### Required task
Lay out every line of the items below as a Markdown table with the columns "Row" and "Item line," numbering the rows and skipping any blank lines. Leave the pictures out of your table.

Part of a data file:
------------------------------
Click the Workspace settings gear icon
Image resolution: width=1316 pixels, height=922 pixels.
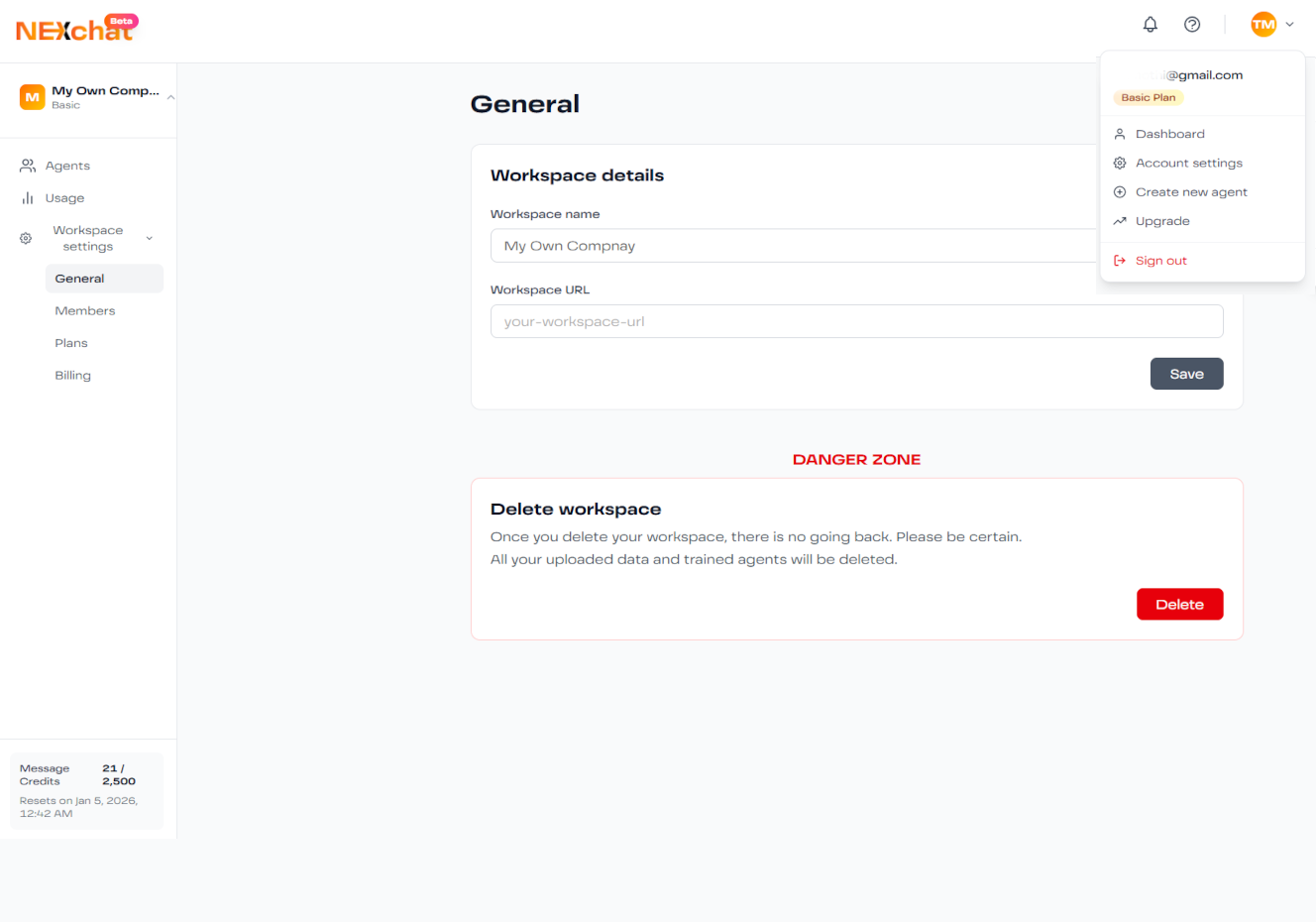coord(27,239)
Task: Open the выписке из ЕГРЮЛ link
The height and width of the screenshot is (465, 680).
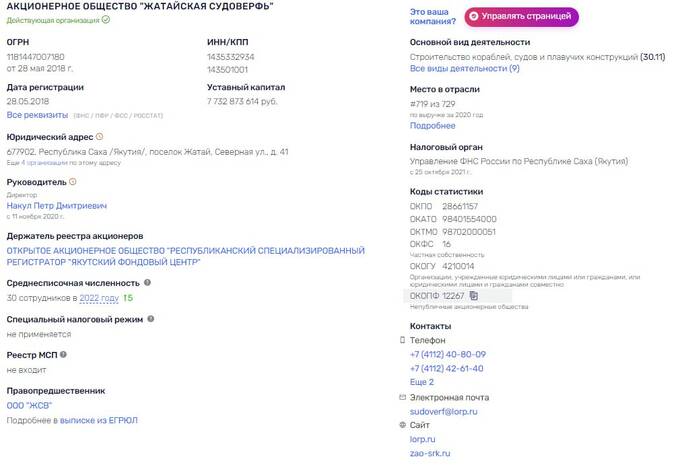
------------------------------
### Answer for the task
| Row | Item line |
|---|---|
| 1 | Click the Workspace settings gear icon |
| 2 | Image resolution: width=1316 pixels, height=922 pixels. |
| 3 | coord(27,239) |
| 4 | Task: Open the выписке из ЕГРЮЛ link |
| 5 | The height and width of the screenshot is (465, 680). |